A methodology to automatically optimize dynamic memory managers applying grammatical evolution
Introduction
Nowadays, multimedia applications are mostly developed using C++. This kind of software programs tends to make intensive use of dynamic memory due to their inherent data management. However, in C++, dynamic memory is allocated via the operator new() and deallocated by the operator delete(), which are mapped directly to the malloc() and free() functions of the standard C library in most compilers. Therefore, the creation and destruction of objects is managed by a general-purpose memory allocator, which may provide good runtime and low memory usage for a wide range of applications (Johnstone and Wilson, 1999, Lea, 2010).
However, using specialized Dynamic Memory Managers (DMMs) that take advantage of application-specific behavior can dramatically improve application performance (Barrett and Zorn, 1993, Grunwald and Zorn, 1993). In this regard, three out of the twelve integer benchmarks included in SPEC (parser, gcc, and vpr (SPEC, 2013)) and several server applications, use one or more custom DMMs (Berger et al., 2001).

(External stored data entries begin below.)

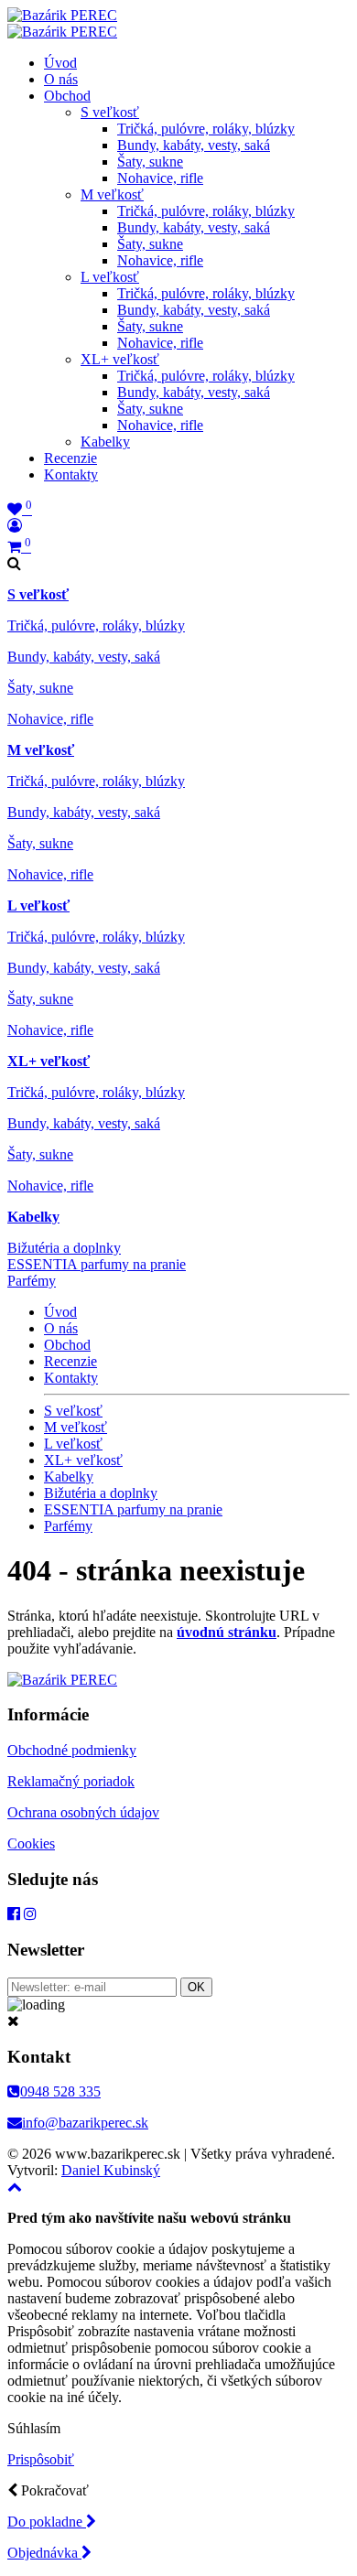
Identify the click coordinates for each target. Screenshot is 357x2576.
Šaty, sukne (150, 161)
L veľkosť (110, 277)
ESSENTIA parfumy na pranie (96, 1264)
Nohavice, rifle (160, 178)
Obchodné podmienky (71, 1750)
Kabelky (105, 441)
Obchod (67, 95)
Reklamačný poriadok (71, 1781)
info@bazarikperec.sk (85, 2122)
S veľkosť (110, 112)
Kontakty (71, 474)
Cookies (31, 1843)
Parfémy (31, 1280)
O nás (61, 79)
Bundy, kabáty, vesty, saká (193, 145)
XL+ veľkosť (120, 359)
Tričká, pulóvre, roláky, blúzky (206, 128)
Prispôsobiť (40, 2459)
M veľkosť (112, 194)
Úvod (60, 62)
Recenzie (70, 458)
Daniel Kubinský (110, 2170)
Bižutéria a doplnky (64, 1248)
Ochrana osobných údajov (83, 1812)
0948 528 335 (60, 2091)
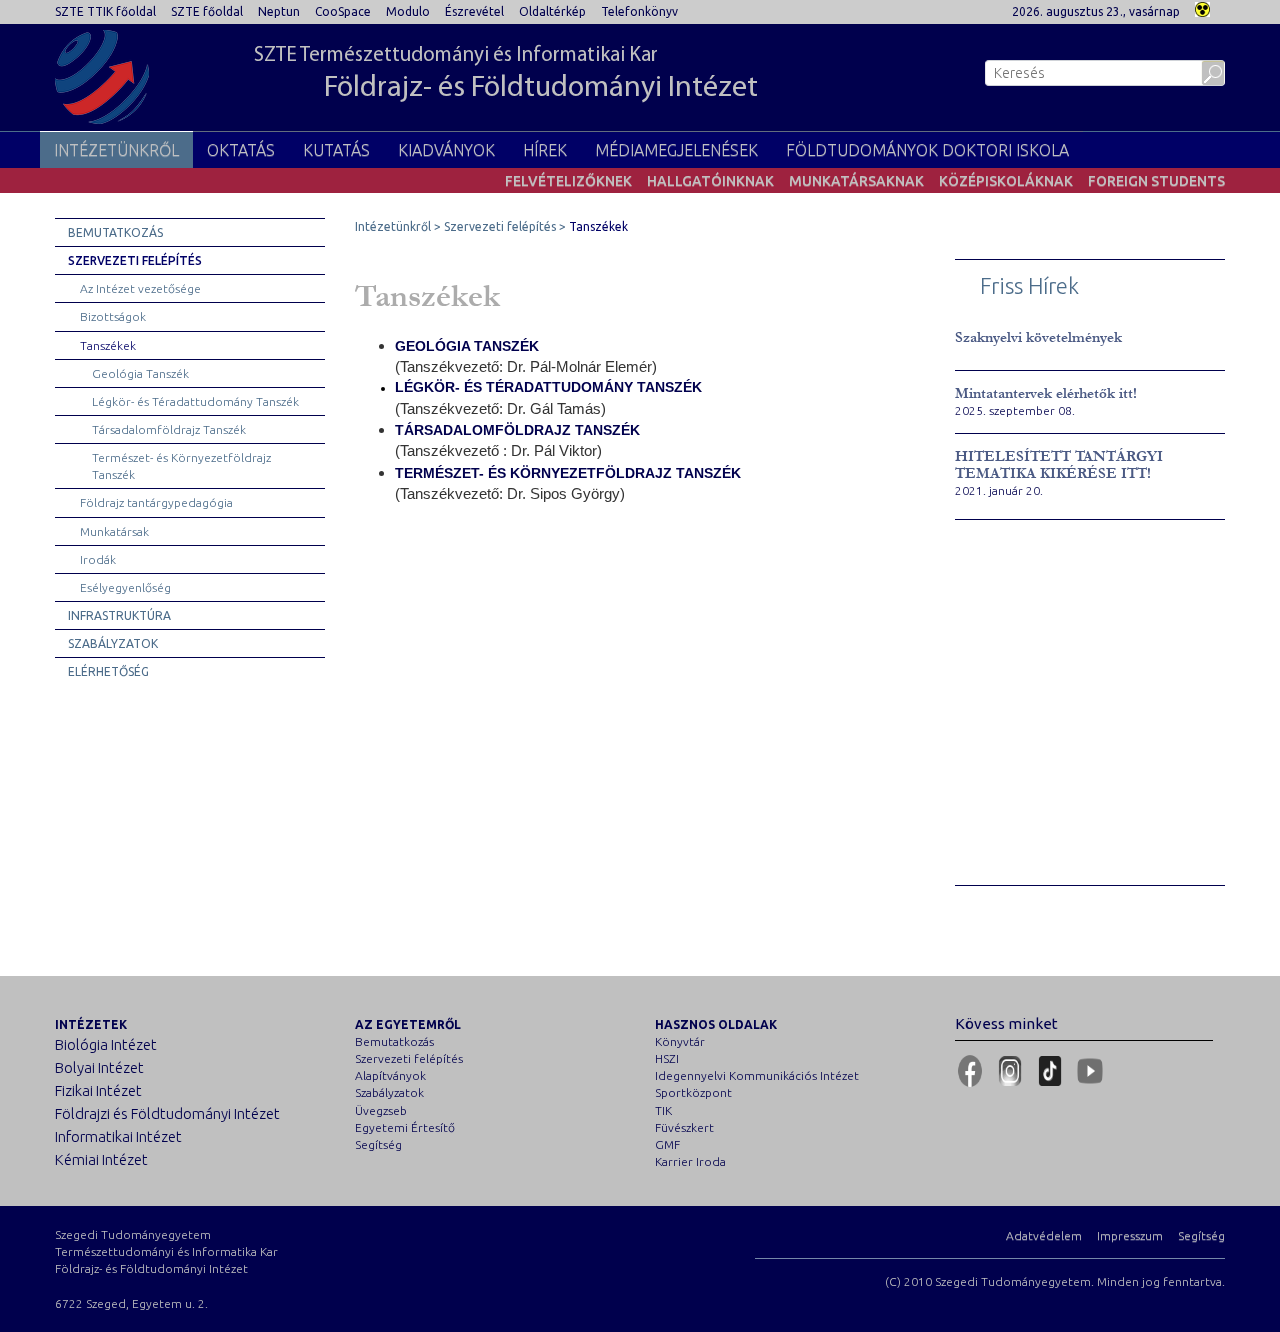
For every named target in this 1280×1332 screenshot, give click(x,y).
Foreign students (1156, 181)
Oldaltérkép (552, 11)
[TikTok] (1050, 1071)
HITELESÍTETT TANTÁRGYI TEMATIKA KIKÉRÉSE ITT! (1059, 465)
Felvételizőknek (568, 181)
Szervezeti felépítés (135, 260)
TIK (663, 1110)
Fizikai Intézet (98, 1090)
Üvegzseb (381, 1110)
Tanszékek (108, 345)
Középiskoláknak (1006, 181)
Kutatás (336, 150)
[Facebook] (970, 1071)
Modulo (408, 11)
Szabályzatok (113, 643)
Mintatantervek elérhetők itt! (1046, 393)
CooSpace (343, 11)
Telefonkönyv (639, 11)
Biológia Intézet (106, 1044)
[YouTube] (1090, 1071)
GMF (667, 1144)
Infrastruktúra (119, 615)
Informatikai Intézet (118, 1136)
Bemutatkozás (115, 232)
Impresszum (1130, 1235)
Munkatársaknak (856, 181)
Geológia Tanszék (140, 373)
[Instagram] (1010, 1071)
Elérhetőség (108, 671)
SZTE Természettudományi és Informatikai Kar (506, 74)
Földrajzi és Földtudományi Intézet (167, 1113)
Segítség (378, 1144)
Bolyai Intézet (99, 1067)
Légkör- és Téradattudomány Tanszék (195, 401)
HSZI (667, 1058)
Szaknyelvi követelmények (1038, 337)
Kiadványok (446, 150)
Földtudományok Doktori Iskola (927, 150)
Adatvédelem (1044, 1235)
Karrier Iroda (690, 1161)
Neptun (279, 11)
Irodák (98, 559)
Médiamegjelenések (676, 150)
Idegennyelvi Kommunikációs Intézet (757, 1075)
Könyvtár (680, 1041)
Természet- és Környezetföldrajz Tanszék (181, 466)
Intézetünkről (116, 150)
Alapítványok (390, 1075)
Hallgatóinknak (710, 181)
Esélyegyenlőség (125, 587)
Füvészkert (684, 1127)
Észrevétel (474, 11)
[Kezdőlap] (102, 77)
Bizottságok (113, 316)
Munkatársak (114, 531)
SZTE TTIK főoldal (105, 11)
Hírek (545, 150)
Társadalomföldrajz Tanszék (169, 429)
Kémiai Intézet (101, 1159)
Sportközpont (693, 1092)
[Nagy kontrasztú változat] (1202, 7)
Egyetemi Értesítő (405, 1127)
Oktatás (241, 150)
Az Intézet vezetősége (140, 288)
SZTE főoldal (207, 11)
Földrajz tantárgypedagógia (156, 502)
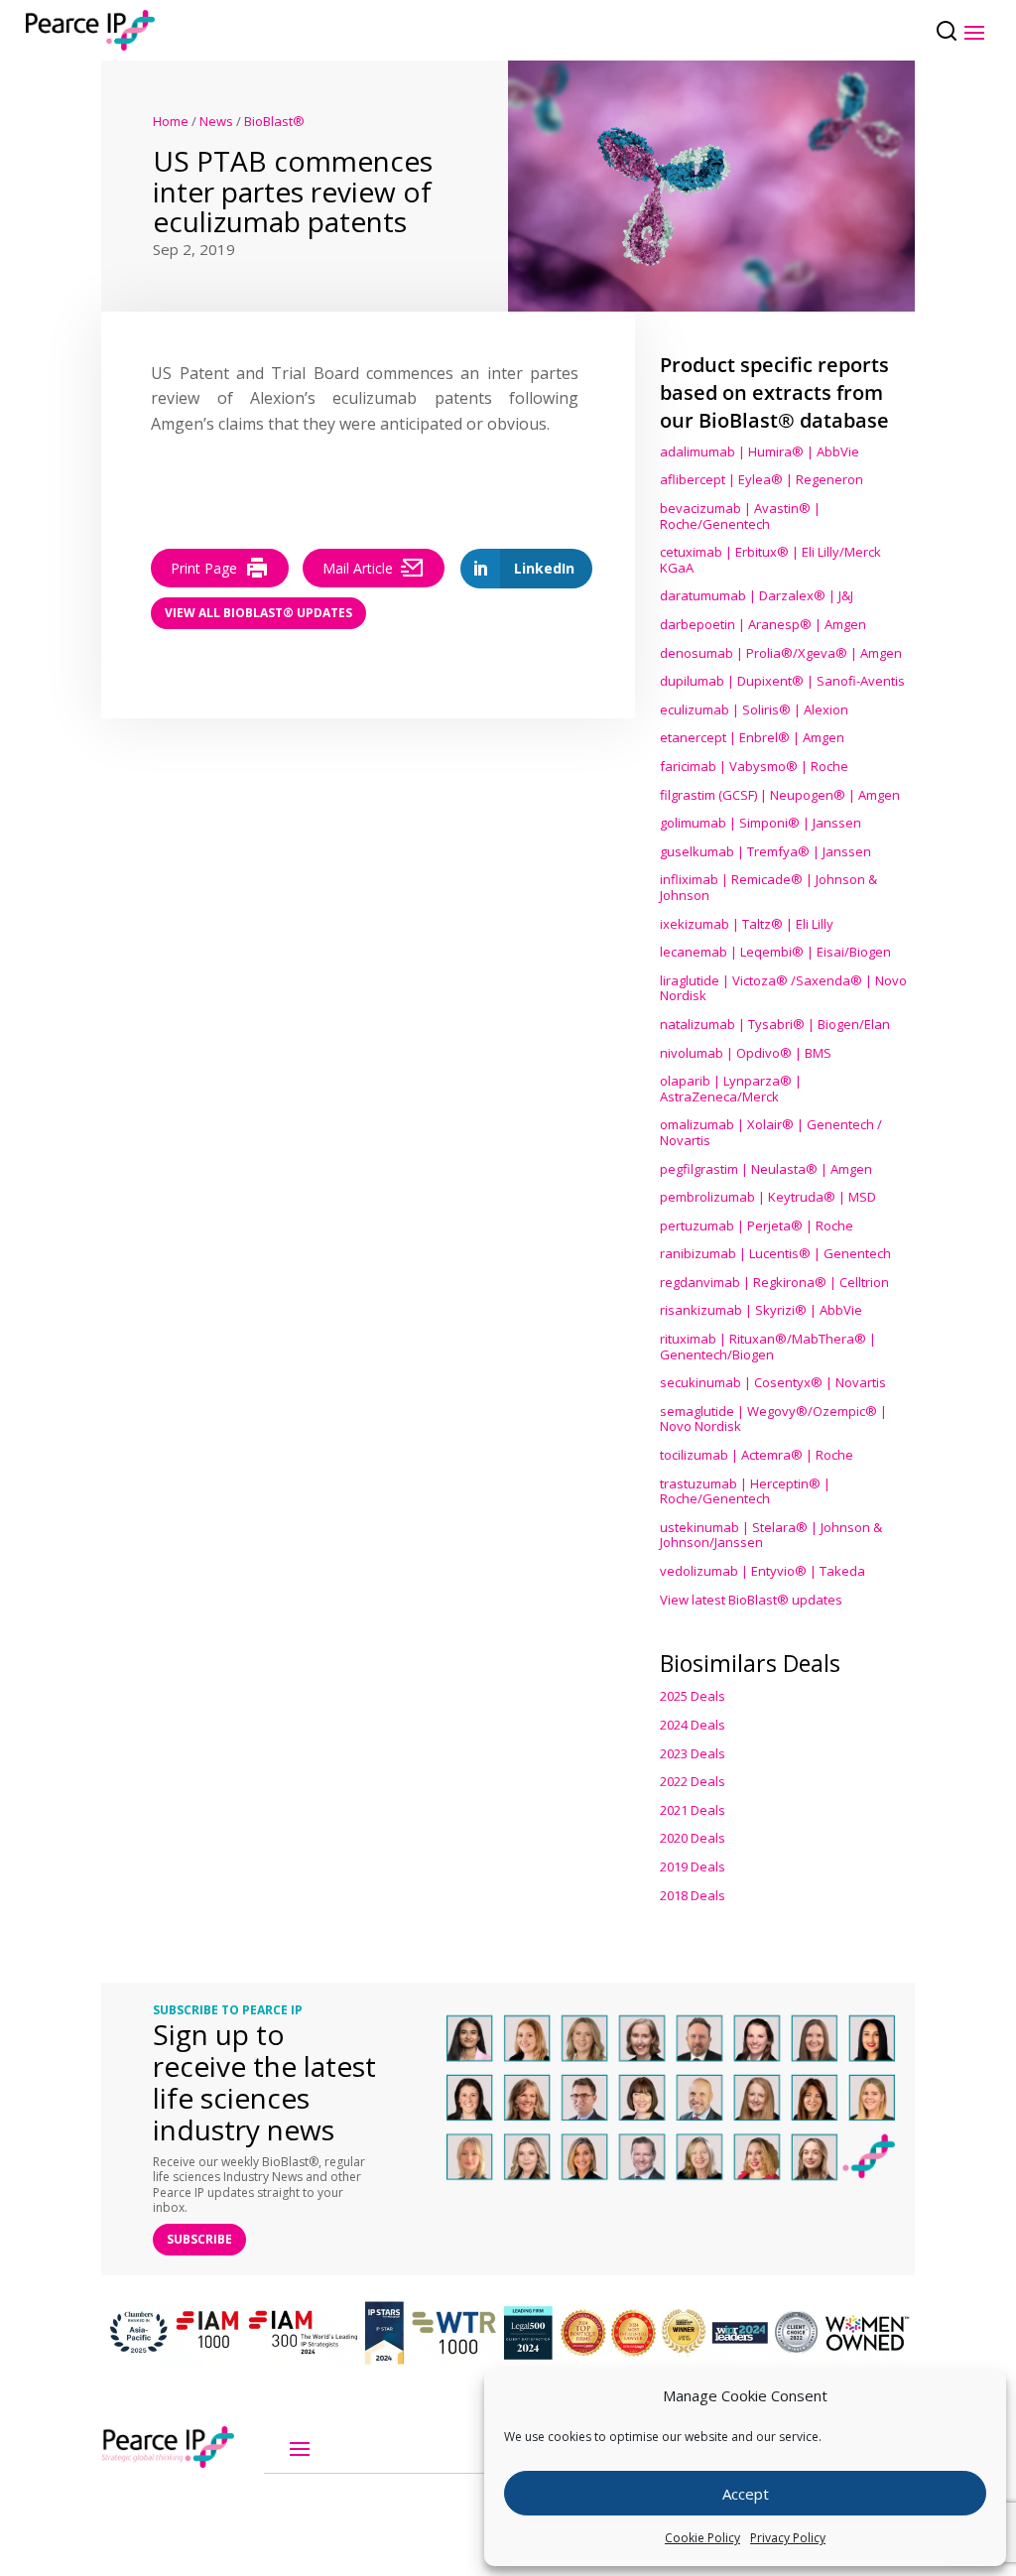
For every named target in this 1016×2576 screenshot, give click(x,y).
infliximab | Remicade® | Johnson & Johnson (768, 887)
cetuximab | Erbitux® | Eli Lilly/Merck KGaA (770, 560)
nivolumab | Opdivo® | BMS (745, 1053)
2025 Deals (692, 1696)
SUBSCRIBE (199, 2239)
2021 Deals (692, 1810)
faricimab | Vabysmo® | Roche (754, 766)
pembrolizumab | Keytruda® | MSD (768, 1197)
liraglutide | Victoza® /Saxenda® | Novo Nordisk (783, 988)
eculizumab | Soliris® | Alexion (754, 709)
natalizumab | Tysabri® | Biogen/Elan (775, 1024)
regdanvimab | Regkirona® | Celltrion (774, 1282)
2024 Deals (692, 1725)
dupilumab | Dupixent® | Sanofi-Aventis (782, 681)
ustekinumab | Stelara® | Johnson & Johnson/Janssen (771, 1535)
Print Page (204, 568)
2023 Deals (692, 1753)
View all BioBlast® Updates (258, 612)
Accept (745, 2494)
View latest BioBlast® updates (751, 1600)
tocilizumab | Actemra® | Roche (756, 1455)
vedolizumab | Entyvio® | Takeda (762, 1571)
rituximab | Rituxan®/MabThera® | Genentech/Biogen (768, 1346)
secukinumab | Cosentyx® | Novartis (773, 1382)
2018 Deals (692, 1895)
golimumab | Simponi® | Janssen (760, 823)
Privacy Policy (788, 2537)
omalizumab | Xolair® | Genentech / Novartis (771, 1132)
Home (171, 121)
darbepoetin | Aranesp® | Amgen (763, 624)
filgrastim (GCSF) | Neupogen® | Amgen (780, 795)
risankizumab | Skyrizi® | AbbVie (761, 1310)
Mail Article (357, 568)
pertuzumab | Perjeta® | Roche (756, 1225)
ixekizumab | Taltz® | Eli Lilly (746, 924)
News (216, 121)
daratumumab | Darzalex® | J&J (756, 595)
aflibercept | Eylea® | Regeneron (761, 479)
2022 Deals (692, 1781)
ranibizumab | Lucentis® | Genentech (775, 1253)
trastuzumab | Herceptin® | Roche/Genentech (745, 1491)
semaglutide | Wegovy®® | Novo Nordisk (773, 1419)
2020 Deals (692, 1838)
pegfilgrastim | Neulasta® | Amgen (766, 1169)
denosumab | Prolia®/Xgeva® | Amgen (781, 653)
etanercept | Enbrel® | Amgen (752, 737)
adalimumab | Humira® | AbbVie (759, 451)
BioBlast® (274, 121)
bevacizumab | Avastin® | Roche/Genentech (740, 516)
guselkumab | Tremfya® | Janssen (765, 851)
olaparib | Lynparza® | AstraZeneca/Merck (731, 1088)
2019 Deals (692, 1866)
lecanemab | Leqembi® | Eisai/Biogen (775, 952)
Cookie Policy (702, 2537)
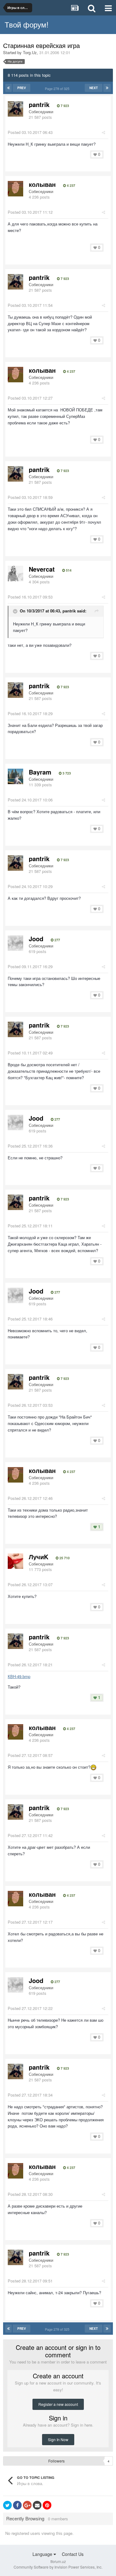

On the one hand, studies have shown that dynamic memory management can consume up to 38% of the execution time in C++ applications (Calder et al., 1995). Thus, the performance of dynamic memory management can have a substantial effect on the overall performance of C++ applications. On the other hand, new multimedia devices must rely on dynamic memory for a very significant part of their functionality due to the inherent unpredictability of the input data. These devices also integrate multiple services such as multimedia and wireless network communications, which also compete for memory space. Then, the dynamic memory management influences the global memory usage of the system (Atienza et al., 2006b). Finally, energy consumption has become a real issue in overall system design due to circuit reliability and packaging costs (Vijaykrishnan et al., 2003). However, it has been recently proved that the DMM consumes only a 1% of the total enery consumption by the memory subsystem usually in the execution of a given application (Díaz et al., 2011). Thus, the energy consumption by the DMM is not relevant on this case and the optimization of the dynamic memory subsystem has two goals that cannot be seen independently: performance and memory usage. There cannot exist a memory allocator that delivers the best performance and least memory usage for all programs. However, a custom memory allocator that works best for a particular program can be developed using grammatical evolution (Risco-Martin et al., 2009).
To reach higher performance, programmers often write their own ad hoc custom memory allocators as macros or monolithic functions in order to avoid function call overhead. This approach, implemented to improve application performance, is enshrined in the best practices of skilled computer programmers (Meyers, 1995). Nonetheless, this kind of code is brittle and hard to maintain or reuse, and as the application evolves, it can be difficult to adapt the memory allocator as the application requirements vary. Moreover, writing these memory allocators is both error-prone and difficult. Indeed custom and efficient memory allocators are complicated pieces of software that require a substantial engineering effort.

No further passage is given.